Urna Bose – WE Sci-Fi Prize ’20

Rafu Chacha

I have always known him as Rafu Chacha. 
The signboard above his hole-in-the-wall 
Hill Road shop is in desperate need of repairs.
The Mumbai rains spare no signboards. None.
Not even those of hardworking, respectable 
tailors, 'masters' and 'darzis', 
who repair and mend anything 
that needs a little love to carry 
the burden of our 'Maximum City' lives, 
a little longer.

Our Rafu Chacha has been busy darning
and mending shirts, kurtas, 
bedsheets, curtains, quilts.
When I remind him about his shop signboard
needing a fresh coat of paint,
Rafu Chacha laughs, “Not everything 
can be brought back, to what it was once”.

Today I run to Rafu Chacha with my 
grandmother’s patchwork quilt.
Rafu Chacha tries to calm me down. 
“Chai piyogi beta?”
I stammer and stutter, “It’s all that I have left of 
my grandma, Rafu Chacha”.

As Rafu Chacha mends my grandma’s quilt, 
I ask, swayed by a stray gust 
of wind on Hill Road.
“Rafu Chacha will you rafu 
my torn heart, someday?”
Rafu Chacha’s hands tremble. 
Deft fingers grow unsteady.

I sit on my desperate haunches, in his messy shop. 
Rafu Chacha wants to say something.
My rawness picks up the scent of his rawness. 
“Life is not meant to be lived like 
a perfectly stitched one-piece garment, beta.
But in bits and pieces, like your 
grandma’s patchwork quilt.”
I convince my hollow heart. 
He must be right. “Not everything 
can be brought back, to what it was once.”

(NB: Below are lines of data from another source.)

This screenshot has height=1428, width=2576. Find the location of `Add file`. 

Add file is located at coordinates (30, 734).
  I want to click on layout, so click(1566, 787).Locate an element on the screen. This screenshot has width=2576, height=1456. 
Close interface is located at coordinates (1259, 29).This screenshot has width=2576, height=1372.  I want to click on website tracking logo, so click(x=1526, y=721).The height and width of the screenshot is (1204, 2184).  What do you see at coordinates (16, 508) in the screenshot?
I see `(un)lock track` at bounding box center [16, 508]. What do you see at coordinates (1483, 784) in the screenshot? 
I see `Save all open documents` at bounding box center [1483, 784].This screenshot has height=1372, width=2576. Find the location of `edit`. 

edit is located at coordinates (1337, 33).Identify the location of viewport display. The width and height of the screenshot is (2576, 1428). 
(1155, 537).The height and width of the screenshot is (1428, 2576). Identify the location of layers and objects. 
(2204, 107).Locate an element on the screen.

Rafu Chacha’s hands work hard on darning 
my Grandma’s patchwork quilt, 
with frayed edges 
and loose, hanging threads.
My heart now clutches tighter. 
Holding onto bits and pieces. 
Fragments and shreds. Remnants and scraps. 

Not even our dear old Rafu Chacha can 
bring back my heart, to what it was once. 
The signboard above 
shudders a little, 
in quiet agreement.
(PROMPT: #CeWoPoWriMoWE 2019 Prompt-'Refu chacha became all frantic'
From Amit's Shankar Saha's poem 'The Hind Shawl Repairing Shop'
, #CeWoPoWriMoWE '19)

Urna Bose is an advertising professional, writer, widely published poet and editor. Her poems have gone viral, globally.

She won the ‘Enchanting Editor Award 2019’, from the Telangana Poetry Forum, and Special Mention as Scintillating Creative Impactful – Feminine Power Inspiration 2020’ (SCI-FI) at the Women Empowered India Awards ‘20. As the Deputy Editor for Different Truths, she also devotes her time to the ‘Poet 2 Poet’ column.

Urna started her career in advertising as a copywriter, and has worked her way up through the ranks. Having worked with advertising giants in India like R K Swamy/BBDO, McCann Erickson, Mudra, Lowe Lintas and others, Urna went on to become a Creative Director and an Executive Creative Director, thereafter.

Urna’s clutter-breaking, iconic advertising campaigns and brand work have won both Indian and global creativity awards, and some are even industry case-studies.

Urna believes that soulful poetry and gooey chocolate cake can pretty much fix everything.